Input material ▸
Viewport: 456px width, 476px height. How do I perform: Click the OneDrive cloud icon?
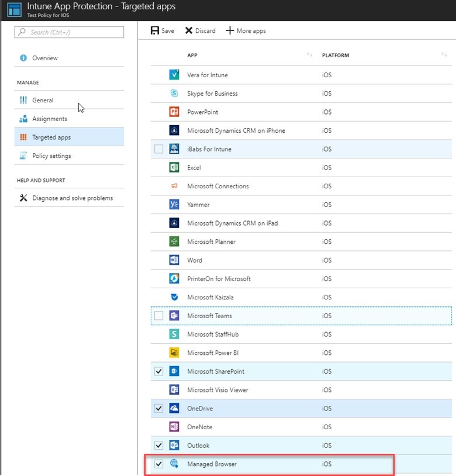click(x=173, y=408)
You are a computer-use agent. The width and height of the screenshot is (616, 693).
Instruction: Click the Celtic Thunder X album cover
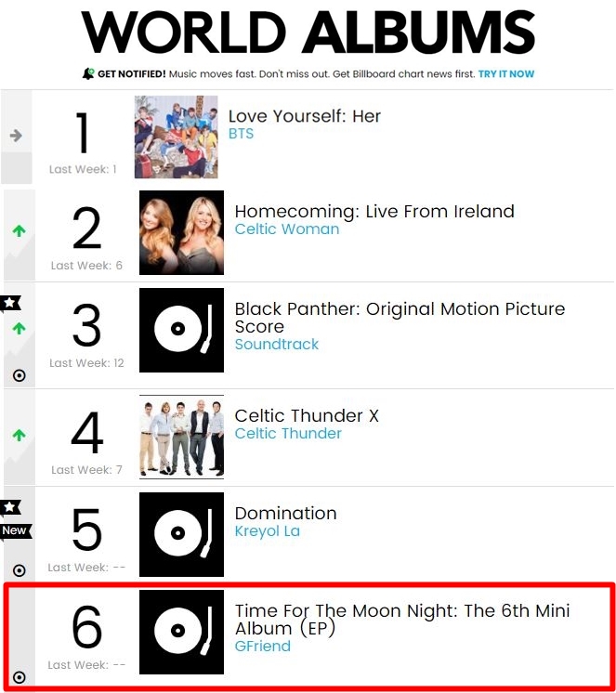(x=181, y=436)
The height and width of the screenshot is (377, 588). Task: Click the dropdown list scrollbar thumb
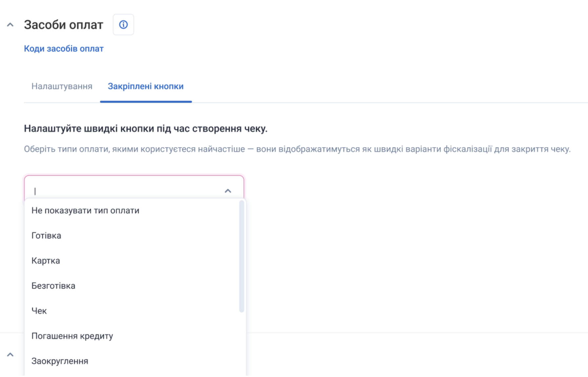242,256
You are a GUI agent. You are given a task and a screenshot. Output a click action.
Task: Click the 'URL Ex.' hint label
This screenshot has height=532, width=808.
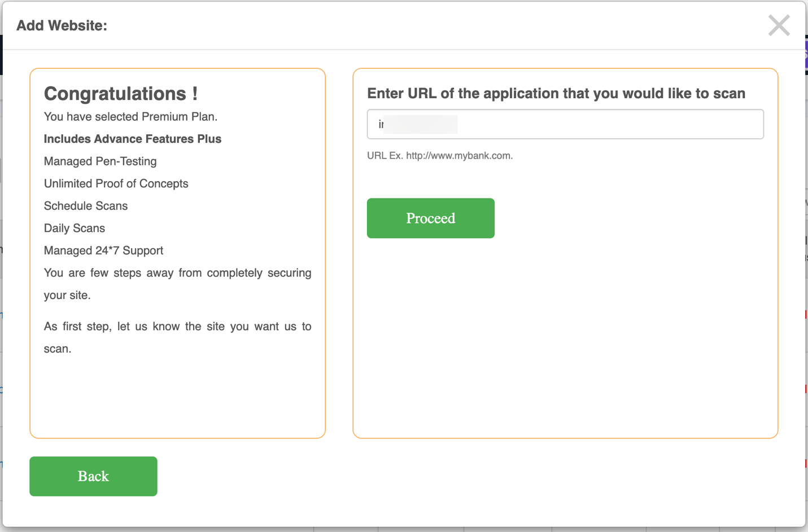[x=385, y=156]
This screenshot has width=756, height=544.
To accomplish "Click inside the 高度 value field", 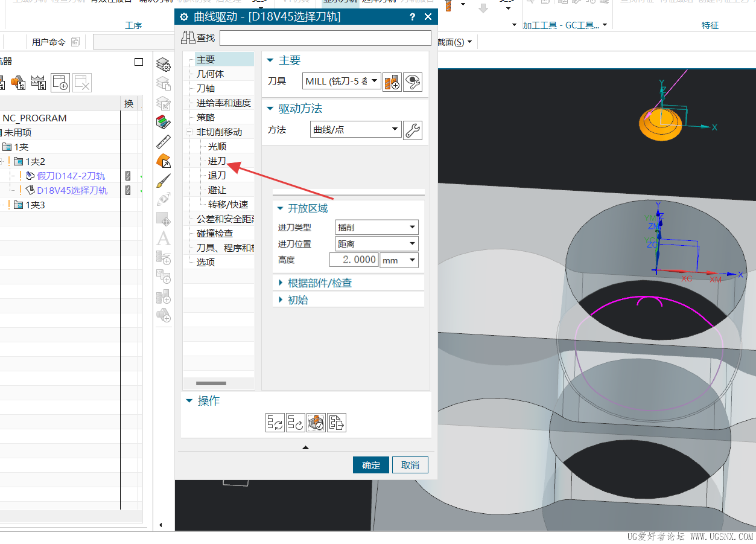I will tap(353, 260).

* * *

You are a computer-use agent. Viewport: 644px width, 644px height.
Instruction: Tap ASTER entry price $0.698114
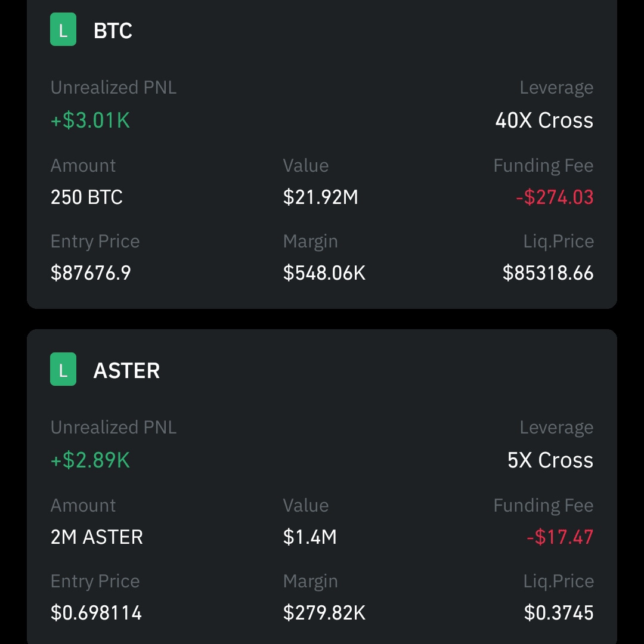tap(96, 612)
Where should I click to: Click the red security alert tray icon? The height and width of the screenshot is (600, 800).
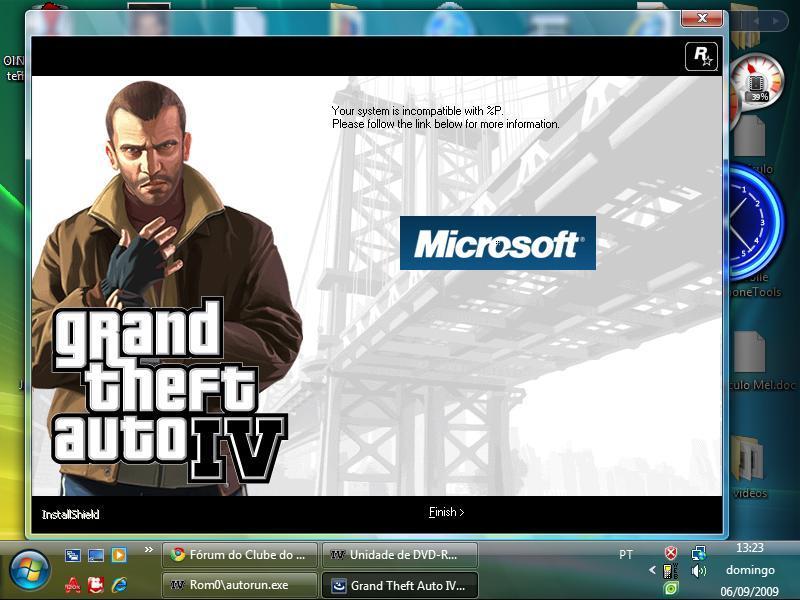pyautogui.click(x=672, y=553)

==

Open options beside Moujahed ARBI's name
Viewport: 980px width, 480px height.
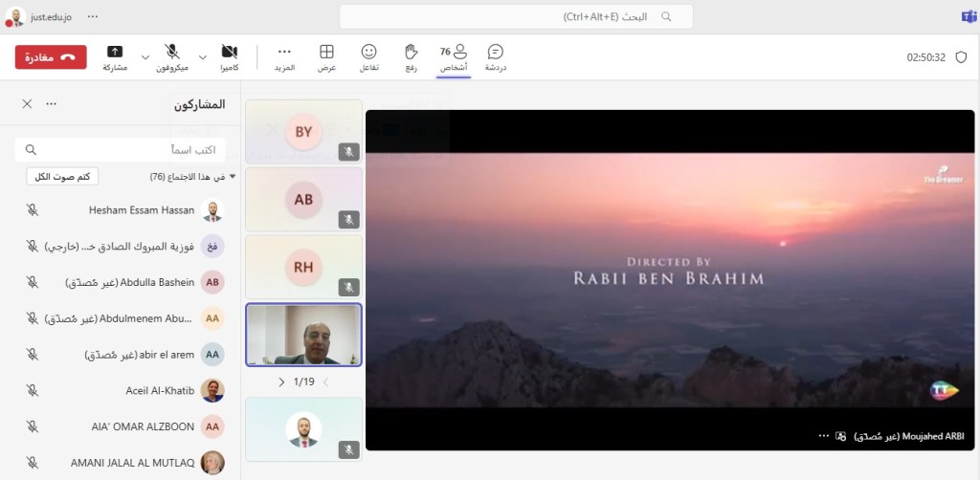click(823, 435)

Requirement ▸ Everything above from the line that has "You are a computer-use agent. The" down to the line that has "Task: Click the 'URL Ex.' hint label" should be output exactly, with both of those lines included. Leave the pictures behind.

Answer space ▸
You are a computer-use agent. The width and height of the screenshot is (616, 693).
Instruction: Click the Celtic Thunder X album cover
(x=181, y=436)
The height and width of the screenshot is (377, 588). Task: Click the dropdown list scrollbar thumb
242,256
You are a GUI agent. You are given a task and a screenshot. Output a click action.
Task: Click the 'URL Ex.' hint label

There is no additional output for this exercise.